Aproximavam-se os 80 anos do Partido Comunista Português. Já há muito tempo que Álvaro Cunhal estava afastado das lides partidárias. A passagem de testemunho tinha acontecido em 1992, quando Carlos Carvalhas foi escolhido como sucessor. No entanto, Cunhal mantinha-se vigilante e todos sabíamos que nada do que se passava no país e no partido lhe era indiferente.
Na minha agenda, tinha assinalado o aniversário do PCP. Algumas semanas antes, telefonei ao António Rodrigues, o assessor de Imprensa da Soeiro Pereira Gomes. Disse-lhe que gostaria de ter um testemunho de Álvaro Cunhal sobre os 80 anos do partido. O António, sempre afável e disponível, respondeu que iria fazer o contacto, não podendo prometer nada. Era compreensível. Álvaro Cunhal estava com 87 anos, os seus problemas de visão tinham-se agravado e já raramente o víamos em público.
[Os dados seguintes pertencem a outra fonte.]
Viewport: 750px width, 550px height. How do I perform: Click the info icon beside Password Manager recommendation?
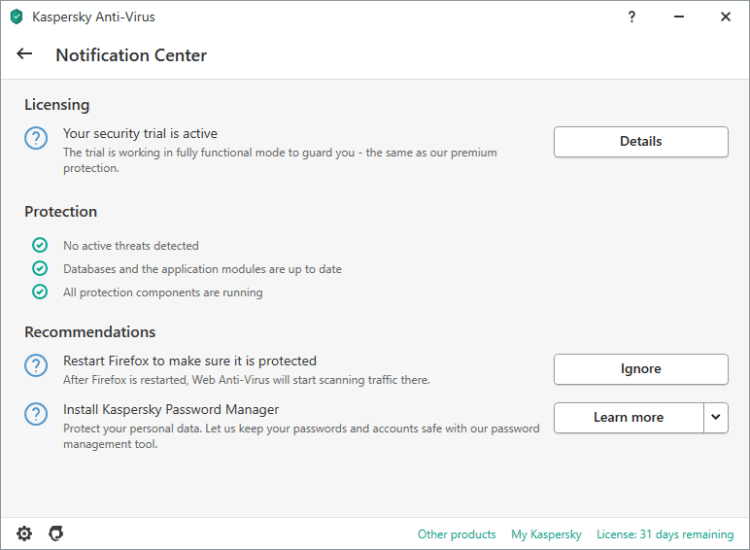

Dias depois, estava no meu gabinete, ainda no edifício da 5 de Outubro, numa reunião de preparação do próximo programa, quando toca o telemóvel. Do outro lado da linha, estava Álvaro Cunhal. Expliquei-lhe o que pretendia. Ele disse que sim. Estava disponível para gravar o testemunho. Perguntei-lhe, então, quando e onde é que nos poderíamos encontrar. Para minha surpresa, Álvaro Cunhal dá-me a morada da sua casa e diz-me que é lá que me vai receber.
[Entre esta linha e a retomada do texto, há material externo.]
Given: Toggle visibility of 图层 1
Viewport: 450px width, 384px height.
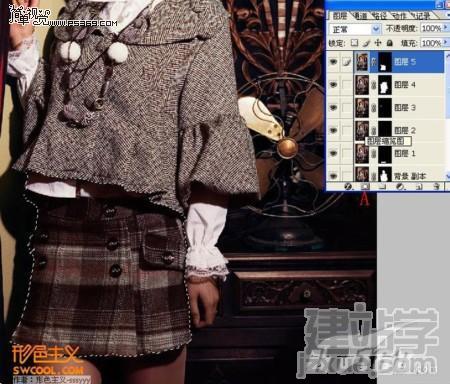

No dia e hora combinados, sigo para os Olivais, com dois operadores de câmara. Estacionámos à porta do prédio, um edifício de vários andares, habitado por famílias de classe média, gente de trabalho, nada de luxos. Uma criança com os seus 7 anos vem ter connosco, curiosa por ver saírem da mala do carro câmaras, cabos e tripés. O menino era vizinho de Álvaro Cunhal e é ele que segue connosco no elevador até ao sétimo andar. Na sala, espera-me Álvaro Cunhal. Encontrei-o já muito frágil fisicamente, mas mantendo a lucidez intelectual de sempre. Tinha à minha frente, na pequena sala da sua casa, um homem simples, que levava uma vida simples, com algumas memórias de família e pouco mais.
Sentámo-nos numa mesa de madeira de pinho. Ele de costas para a parede. Eu com o fundo da sala, discretamente. Senti que não devia " invadir " aquele espaço porque iria trair a confiança que em mim estava a ser depositada. Provavelmente, nunca nenhum jornalista ali tinha estado e mesmo os dirigentes comunistas mais próximos de Cunhal talvez nunca tivessem tido o privilégio de ser visita de sua casa. E eu ali estava, inquirindo-o sobre o aniversário do PCP, mas procurando igualmente saber o que pensava Cunhal dos renovadores que, no congresso do Parque das Nações, tinham consumado a ruptura com a linha oficial do partido. O que pensaria Cunhal de homens que lhe tinham sido tão próximos, como Carlos Brito, com histórias de vida semelhantes à sua, construídas nos difíceis anos da clandestinidade e que agora estavam a seguir outros caminhos ? Álvaro Cunhal respondeu, inabalável nas suas convicções.
Coerência. Esta é a palavra mais utilizada quando se fala de Álvaro Cunhal. Coerência por se ter mantido fiel aos princípios do marxismo-leninismo, apesar das encruzilhadas da História. Coerência porque o seu discurso político-ideológico era em tudo igual à vida que sempre levou e que estava bem evidente perante o olhar da jornalista...naquele dia de Março de 2001.